• _SUPPLIED MATERIAL_

§ §

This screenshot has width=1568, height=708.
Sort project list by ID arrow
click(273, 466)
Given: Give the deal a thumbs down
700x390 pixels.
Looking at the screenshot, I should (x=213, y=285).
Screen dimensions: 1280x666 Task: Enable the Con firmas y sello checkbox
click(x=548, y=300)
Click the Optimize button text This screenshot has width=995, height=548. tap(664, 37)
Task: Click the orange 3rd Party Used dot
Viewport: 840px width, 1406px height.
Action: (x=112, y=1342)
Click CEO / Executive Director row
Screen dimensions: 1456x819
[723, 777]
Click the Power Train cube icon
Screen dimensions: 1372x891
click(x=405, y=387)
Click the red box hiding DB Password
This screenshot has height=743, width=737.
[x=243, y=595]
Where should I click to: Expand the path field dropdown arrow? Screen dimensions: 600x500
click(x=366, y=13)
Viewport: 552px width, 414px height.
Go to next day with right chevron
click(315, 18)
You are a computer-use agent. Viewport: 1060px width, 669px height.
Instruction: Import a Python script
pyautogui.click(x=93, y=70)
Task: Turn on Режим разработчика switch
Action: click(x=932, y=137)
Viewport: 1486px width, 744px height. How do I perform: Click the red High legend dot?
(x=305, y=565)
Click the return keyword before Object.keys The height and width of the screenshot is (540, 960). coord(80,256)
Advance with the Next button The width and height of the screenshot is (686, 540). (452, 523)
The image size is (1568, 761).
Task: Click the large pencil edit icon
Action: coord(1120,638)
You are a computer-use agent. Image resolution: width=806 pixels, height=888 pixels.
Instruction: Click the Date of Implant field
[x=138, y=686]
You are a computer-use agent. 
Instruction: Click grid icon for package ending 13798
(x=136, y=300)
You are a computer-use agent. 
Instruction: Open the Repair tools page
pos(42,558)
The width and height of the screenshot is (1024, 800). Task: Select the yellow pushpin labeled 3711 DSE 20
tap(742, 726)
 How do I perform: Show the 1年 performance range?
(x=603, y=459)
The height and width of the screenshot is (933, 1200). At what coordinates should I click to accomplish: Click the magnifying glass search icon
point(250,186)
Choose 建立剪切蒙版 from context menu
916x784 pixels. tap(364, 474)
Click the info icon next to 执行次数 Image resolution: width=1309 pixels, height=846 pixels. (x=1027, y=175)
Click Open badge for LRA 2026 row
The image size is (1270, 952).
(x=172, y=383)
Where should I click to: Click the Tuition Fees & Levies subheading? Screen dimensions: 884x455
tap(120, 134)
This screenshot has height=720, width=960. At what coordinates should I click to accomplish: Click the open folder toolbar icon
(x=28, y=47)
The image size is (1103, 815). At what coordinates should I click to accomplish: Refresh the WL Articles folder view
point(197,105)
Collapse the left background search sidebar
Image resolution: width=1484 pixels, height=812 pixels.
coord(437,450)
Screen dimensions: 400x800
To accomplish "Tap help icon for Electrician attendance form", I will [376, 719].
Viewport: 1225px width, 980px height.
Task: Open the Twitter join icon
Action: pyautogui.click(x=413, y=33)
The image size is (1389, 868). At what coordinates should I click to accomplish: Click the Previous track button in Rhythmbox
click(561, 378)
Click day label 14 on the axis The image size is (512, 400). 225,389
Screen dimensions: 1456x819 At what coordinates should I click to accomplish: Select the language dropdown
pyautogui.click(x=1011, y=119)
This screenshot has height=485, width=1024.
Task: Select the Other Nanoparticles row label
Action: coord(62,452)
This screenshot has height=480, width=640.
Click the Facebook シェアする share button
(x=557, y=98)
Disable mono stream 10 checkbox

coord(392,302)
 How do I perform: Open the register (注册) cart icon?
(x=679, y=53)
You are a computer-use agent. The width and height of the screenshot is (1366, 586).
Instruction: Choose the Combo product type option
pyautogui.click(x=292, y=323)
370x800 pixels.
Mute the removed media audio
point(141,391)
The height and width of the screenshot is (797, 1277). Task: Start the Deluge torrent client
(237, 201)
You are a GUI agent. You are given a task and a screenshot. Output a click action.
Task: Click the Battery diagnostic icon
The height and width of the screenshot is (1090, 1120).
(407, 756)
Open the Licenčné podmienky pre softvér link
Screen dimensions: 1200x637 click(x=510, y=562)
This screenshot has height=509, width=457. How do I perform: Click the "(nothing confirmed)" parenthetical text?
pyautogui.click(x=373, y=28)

§ §

• _ABOUT THIS TASK_
Using the data above, reproduce exactly the lines from the line that contains "Choose 建立剪切蒙版 from context menu" through the line that contains "Screen dimensions: 400x800", including both.

• _SOLUTION BELOW_
Choose 建立剪切蒙版 from context menu
916x784 pixels. tap(364, 474)
Click the info icon next to 执行次数 Image resolution: width=1309 pixels, height=846 pixels. (x=1027, y=175)
Click Open badge for LRA 2026 row
The image size is (1270, 952).
(x=172, y=383)
Where should I click to: Click the Tuition Fees & Levies subheading? Screen dimensions: 884x455
tap(120, 134)
This screenshot has height=720, width=960. At what coordinates should I click to accomplish: Click the open folder toolbar icon
(x=28, y=47)
The image size is (1103, 815). At what coordinates should I click to accomplish: Refresh the WL Articles folder view
point(197,105)
Collapse the left background search sidebar
Image resolution: width=1484 pixels, height=812 pixels.
coord(437,450)
Screen dimensions: 400x800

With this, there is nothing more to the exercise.